> **WHAT YOU SHOULD DO**
In the text on how the European Union handles its external relations, on what date was the new Constitution for Europe to become effective if ratified by all 25 member states?

---- TEXT

It is probably not intentional that the European Union, comprising some of the most advanced countries on the planet, makes it so difficult for others outside Europe (and perhaps for some inside it too) to understand how it works.

Apart from understanding its numerous institutions, one may find the transparency of the Union as regards its relationship with the rest of the world somewhat elusive.

The high representative for the Common Foreign and Security Policy is also the secretary-general of the Council of the European Union and, as such, is its senior diplomat. He is probably seen outside Europe as equivalent to a Foreign Minister of the European Union, and his post may in fact become so, once the new Constitution for Europe becomes effective on November 1, 2006, if ratified by all 25 member states.

Article 23 of the Treaty on European Union states that he shall "assist the Council in matters coming within the scope of the common foreign and security policy, in particular through contributing to the formulation, preparation and implementation of policy decisions, and when appropriate and acting on behalf of the Council at the request of the Presidency, through conducting political dialogue". Without an EU common foreign and security policy in place his work is bound to be difficult, particularly since the individual member states retain independent control in this area.

Internal negotiation

The Commissioner for External Relations (and European neighbourhood policy) is also a quasi Foreign Minister, who is responsible for the formulation of an effective and coherent external relations policy for the EU and ensures that the Commission has a clear identity and a coherent approach in its external activities and is responsible for its relations with international organisations, including the United Nations.

Then there is the Commissioner for Development and Humanitarian Aid who is in charge of all relations with the outside World, including of course international institutions, in all matters dealing with development and humanitarian affairs.

Finally the Commissioner for Trade is the face of the Union for trade and commerce, and represents the EU at the WTO and conducts all trade negotiations on behalf of the 25, once there is a broad mandate from them. The other 22 Commissioners in various areas of competence may also have some relationship with the outside world.

All this may sound somewhat cumbersome but is not too unclear! At least not until one also considers other EU foreign policy protagonists, namely the Presidency, the foreign minister of the country holding the Presidency and of course the separate foreign ministers of the other 24 member countries, who still retain individual control in the area of foreign and security policy. Rightly so, they all play a role in doing business with the outside world.

--------
---- PROVIDED MATERIAL

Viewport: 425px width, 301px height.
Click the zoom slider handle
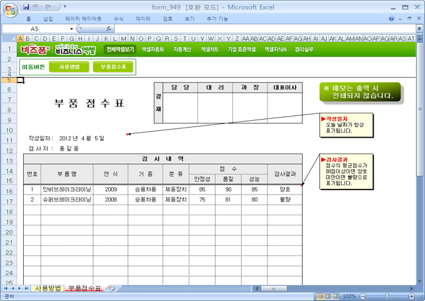click(386, 296)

--------

> **ANSWER**
November 1, 2006